* **Text segment**
COR.CV[11]<-mean(COR.CV[1:10])
COR.CV
}
########################################################################

Sets for cross validation (CV)

Description

Is a vector (599 x 1) that assigns observations to 10 disjoint sets; the assignment was generated at random. This is used later to conduct a 10-fold CV.

Source

International Maize and Wheat Improvement Center (CIMMYT), Mexico.


wheat dataset

Description

Information from a collection of 599 historical CIMMYT wheat lines. The wheat data set is from CIMMYT's Global Wheat Program. Historically, this program has conducted numerous international trials across a wide variety of wheat-producing environments. The environments represented in these trials were grouped into four basic target sets of environments comprising four main agroclimatic regions previously defined and widely used by CIMMYT's Global Wheat Breeding Program. The phenotypic trait considered here was the average grain yield (GY) of the 599 wheat lines evaluated in each of these four mega-environments.

A pedigree tracing back many generations was available, and the Browse application of the International Crop Information System (ICIS), as described in http://repository.cimmyt.org/xmlui/bitstream/handle/10883/3488/72673.pdf (McLaren et al. 2005), was used for deriving the relationship matrix A among the 599 lines; it accounts for selection and inbreeding.

* **Actions to take**
[1] Please condense the paragraph of the wheat dataset documentation that begins "Information from a collection" into a short list of its main facts.
[2] Write the next part of the wheat dataset documentation, starting after its last sentence.

* **The data**
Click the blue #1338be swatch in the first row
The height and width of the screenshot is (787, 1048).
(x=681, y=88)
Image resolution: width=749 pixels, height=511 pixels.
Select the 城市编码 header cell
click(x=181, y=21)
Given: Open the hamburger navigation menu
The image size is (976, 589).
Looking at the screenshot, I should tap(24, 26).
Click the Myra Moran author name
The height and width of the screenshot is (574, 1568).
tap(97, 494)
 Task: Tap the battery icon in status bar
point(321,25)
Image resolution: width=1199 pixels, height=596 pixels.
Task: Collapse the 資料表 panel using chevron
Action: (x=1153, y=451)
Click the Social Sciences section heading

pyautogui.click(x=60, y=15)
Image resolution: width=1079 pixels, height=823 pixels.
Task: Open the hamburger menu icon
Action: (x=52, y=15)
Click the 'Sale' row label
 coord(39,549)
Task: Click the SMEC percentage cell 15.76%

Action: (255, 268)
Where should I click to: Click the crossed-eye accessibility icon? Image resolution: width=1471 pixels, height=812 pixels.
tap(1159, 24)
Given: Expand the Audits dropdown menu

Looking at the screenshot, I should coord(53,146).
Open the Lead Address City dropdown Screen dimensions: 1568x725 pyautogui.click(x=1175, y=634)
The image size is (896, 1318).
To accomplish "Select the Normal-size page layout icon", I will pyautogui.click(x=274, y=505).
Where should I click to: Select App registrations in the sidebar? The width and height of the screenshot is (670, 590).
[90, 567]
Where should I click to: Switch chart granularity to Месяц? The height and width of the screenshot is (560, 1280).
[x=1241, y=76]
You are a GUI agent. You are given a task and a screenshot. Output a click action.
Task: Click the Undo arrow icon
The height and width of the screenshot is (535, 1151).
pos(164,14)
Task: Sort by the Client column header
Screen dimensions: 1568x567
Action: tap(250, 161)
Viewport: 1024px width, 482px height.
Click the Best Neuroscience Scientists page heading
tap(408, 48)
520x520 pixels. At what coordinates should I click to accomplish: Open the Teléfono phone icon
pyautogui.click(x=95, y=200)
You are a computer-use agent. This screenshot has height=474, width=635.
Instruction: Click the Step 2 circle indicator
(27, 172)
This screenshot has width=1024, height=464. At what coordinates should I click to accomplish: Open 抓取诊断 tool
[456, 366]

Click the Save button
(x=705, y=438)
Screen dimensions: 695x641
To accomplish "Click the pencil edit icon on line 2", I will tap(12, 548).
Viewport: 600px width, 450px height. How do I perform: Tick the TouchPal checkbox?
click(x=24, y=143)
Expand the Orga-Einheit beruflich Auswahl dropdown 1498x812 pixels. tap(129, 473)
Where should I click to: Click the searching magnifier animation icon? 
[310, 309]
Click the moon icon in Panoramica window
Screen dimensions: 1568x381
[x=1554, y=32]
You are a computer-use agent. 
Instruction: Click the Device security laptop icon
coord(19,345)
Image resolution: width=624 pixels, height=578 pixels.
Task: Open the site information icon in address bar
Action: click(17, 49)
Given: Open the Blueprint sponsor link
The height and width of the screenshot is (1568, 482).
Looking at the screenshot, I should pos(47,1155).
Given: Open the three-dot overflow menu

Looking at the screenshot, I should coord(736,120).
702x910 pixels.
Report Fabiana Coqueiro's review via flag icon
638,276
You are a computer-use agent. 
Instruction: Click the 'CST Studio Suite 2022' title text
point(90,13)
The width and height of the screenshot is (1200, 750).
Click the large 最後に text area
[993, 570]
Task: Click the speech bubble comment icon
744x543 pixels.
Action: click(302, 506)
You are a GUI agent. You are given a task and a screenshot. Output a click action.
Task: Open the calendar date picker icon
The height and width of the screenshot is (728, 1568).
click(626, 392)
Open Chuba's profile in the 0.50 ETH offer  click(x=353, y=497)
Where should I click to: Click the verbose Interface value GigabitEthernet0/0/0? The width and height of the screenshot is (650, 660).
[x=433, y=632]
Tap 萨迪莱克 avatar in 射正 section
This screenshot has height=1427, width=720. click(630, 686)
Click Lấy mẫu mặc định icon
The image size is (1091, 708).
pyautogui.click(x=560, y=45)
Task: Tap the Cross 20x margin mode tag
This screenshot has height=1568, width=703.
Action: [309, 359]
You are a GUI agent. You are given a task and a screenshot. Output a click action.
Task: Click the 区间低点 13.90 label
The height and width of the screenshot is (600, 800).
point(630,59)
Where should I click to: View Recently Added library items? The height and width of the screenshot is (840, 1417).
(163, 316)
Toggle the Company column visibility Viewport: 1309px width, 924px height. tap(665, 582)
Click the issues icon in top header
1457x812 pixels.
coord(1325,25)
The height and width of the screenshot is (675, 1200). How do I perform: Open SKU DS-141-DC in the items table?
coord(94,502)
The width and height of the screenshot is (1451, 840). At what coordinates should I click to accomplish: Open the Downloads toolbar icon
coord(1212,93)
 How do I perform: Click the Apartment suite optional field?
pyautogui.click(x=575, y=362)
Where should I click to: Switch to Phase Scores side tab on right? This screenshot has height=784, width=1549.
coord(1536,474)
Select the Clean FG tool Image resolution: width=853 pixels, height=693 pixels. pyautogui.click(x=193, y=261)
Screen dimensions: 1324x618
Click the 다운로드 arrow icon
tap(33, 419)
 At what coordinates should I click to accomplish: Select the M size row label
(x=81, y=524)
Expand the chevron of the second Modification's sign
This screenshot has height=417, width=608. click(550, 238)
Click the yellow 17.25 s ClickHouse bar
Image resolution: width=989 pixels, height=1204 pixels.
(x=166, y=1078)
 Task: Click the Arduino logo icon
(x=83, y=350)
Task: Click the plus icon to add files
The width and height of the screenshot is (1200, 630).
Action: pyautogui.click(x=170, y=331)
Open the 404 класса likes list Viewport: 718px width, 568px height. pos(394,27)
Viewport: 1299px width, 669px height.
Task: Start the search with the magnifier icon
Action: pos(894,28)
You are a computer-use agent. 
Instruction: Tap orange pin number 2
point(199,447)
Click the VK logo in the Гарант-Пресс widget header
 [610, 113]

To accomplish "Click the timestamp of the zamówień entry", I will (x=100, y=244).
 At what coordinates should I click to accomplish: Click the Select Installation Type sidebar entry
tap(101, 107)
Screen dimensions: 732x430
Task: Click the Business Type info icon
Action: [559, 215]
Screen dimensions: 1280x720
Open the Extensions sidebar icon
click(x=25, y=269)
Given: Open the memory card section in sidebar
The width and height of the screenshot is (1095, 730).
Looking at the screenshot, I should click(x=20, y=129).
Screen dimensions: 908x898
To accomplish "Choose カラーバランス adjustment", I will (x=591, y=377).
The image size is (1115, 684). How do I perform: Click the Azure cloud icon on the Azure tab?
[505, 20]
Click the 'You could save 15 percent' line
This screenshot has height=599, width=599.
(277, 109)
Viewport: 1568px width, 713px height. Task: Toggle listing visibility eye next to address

* **Responses for each task**
[1]
- The data cover 599 historical CIMMYT wheat lines from CIMMYT's Global Wheat Program.
- The program has run many international trials across a wide variety of wheat-producing environments.
- Those environments were grouped into four target sets covering four main agroclimatic regions, which CIMMYT's Global Wheat Breeding Program had defined earlier and uses widely.
- The trait used is the average grain yield (GY) of the 599 lines in each of the four mega-environments.

[2]
Wheat lines were recently genotyped using 1447 Diversity Array Technology (DArT) generated by Triticarte Pty. Ltd. (Canberra, Australia). The DArT markers may take on two values, denoted by their presence or absence. Markers with a minor allele frequency lower than 0.05 were removed, and missing genotypes were imputed with samples from the marginal distribution of marker genotypes, that is, xij=Bernoulli(p^j)x_{ij}=Bernoulli(\hat p_j), where p^j\hat p_j is the estimated allele frequency computed from the non-missing genotypes. The number of DArT MMs after edition was 1279.

Usage

data(wheat)

Format

Matrix Y contains the average grain yield, column 1: Grain yield for environment 1 and so on. The matrix A contains additive relationship computed from the pedigree and matrix X contains the markers information.

Source

International Maize and Wheat Improvement Center (CIMMYT), Mexico.

References

McLaren, C. G., R. Bruskiewich, A.M. Portugal, and A.B. Cosico. 2005. The International Rice Information System. A platform for meta-analysis of rice crop data. Plant Physiology 139: 637-642.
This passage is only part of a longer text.